EXPRESSION
LA QUESTION EN DÉBAT
Auteur(s) : MICHAELLA IGOHO-MORADEL
Au plus fort de la crise de la Covid-19, des tensions d’approvisionnement de certains médicaments ont été signalées, notamment par des professionnels de la santé. Du côté des vétérinaires, la crainte de la pénurie s’était également faite ressentir. Alors que le gouvernement a lancé en juin une stratégie pour relocaliser la production de médicaments afin de « gagner en indépendance industrielle et sanitaire », des vétérinaires rappellent l’urgence de la situation.
FRANCK DHOTE (L 98)
Vétérinaire consultant Agrovet Expertise à Saint-Martin-d’Uriage (Isère)
Le médicament est devenu un produit banalisé soumis aux règles de la mondialisation, avec un déplacement progressif de la production des principes actifs nécessaires à la production de médicaments (chimie fine) vers les zones à bas coûts. La France dispose de stocks stratégiques de produits de santé pour répondre aux menaces sanitaires.
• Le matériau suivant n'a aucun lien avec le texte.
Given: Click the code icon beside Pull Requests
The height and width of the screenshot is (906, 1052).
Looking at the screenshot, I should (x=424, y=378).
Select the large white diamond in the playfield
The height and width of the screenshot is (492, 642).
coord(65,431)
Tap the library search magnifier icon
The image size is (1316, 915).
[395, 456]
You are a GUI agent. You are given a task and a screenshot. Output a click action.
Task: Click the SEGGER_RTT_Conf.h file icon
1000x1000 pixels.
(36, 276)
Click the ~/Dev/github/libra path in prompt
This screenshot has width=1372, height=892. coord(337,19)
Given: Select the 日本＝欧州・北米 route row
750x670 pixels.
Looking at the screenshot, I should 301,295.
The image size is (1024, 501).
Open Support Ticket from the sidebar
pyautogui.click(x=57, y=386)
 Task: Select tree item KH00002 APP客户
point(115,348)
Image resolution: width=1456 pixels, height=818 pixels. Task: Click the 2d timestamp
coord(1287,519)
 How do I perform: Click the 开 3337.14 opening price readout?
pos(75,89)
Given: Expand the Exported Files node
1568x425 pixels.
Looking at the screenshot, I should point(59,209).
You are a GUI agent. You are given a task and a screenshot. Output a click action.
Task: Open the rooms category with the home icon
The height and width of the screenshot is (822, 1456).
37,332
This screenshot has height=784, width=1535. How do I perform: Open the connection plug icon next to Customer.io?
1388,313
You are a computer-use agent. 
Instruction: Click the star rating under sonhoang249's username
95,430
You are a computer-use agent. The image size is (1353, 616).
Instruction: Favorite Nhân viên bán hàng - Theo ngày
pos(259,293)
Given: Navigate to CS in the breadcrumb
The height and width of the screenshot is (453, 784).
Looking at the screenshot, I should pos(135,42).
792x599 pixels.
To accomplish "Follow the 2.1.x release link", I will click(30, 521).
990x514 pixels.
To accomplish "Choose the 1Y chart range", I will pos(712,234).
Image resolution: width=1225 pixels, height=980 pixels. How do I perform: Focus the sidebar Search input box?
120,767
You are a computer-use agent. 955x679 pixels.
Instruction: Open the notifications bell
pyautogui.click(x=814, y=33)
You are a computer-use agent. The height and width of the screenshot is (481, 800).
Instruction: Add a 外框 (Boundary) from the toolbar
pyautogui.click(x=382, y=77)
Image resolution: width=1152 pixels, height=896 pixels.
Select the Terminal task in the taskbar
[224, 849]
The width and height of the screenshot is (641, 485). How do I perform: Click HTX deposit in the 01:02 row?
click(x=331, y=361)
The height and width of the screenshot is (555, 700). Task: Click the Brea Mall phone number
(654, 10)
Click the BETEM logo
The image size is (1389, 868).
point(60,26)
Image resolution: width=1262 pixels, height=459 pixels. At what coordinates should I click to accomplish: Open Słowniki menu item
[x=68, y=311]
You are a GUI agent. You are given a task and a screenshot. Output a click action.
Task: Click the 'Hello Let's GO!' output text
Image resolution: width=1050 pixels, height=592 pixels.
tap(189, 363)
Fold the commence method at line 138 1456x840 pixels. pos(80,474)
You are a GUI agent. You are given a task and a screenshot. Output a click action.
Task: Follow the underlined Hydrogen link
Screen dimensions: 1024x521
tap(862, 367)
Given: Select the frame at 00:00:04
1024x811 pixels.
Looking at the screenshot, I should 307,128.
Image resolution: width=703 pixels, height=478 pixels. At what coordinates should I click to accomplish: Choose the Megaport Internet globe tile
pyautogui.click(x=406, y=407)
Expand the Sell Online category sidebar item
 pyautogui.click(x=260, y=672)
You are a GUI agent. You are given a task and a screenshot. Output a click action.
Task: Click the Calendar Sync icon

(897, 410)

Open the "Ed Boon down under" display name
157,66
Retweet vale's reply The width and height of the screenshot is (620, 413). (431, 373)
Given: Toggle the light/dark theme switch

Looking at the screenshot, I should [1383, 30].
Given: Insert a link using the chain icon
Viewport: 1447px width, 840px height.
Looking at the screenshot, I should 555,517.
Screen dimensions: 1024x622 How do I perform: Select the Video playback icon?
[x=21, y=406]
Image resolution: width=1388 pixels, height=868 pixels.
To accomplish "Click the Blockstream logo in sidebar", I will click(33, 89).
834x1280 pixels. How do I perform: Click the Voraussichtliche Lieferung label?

Cette crise révèle que la France a besoin d’une capacité de production stratégique et non pas seulement de stocks périssables et limités. La production de ces principes actifs ne peut plus être dictée par les seules lois du marché qui régissent la production des produits de grande consommation. Un statut stratégique, inspiré de celui qui est appliqué aux matériels de Défense, permettrait de relocaliser la production. Cette politique de relocalisation devra impérativement s’appréhender à l’échelle européenne. Des moyens de production judicieusement répartis permettront d’assurer la souveraineté et la sécurité des Européens en matière d’approvisionnement en médicament essentiels.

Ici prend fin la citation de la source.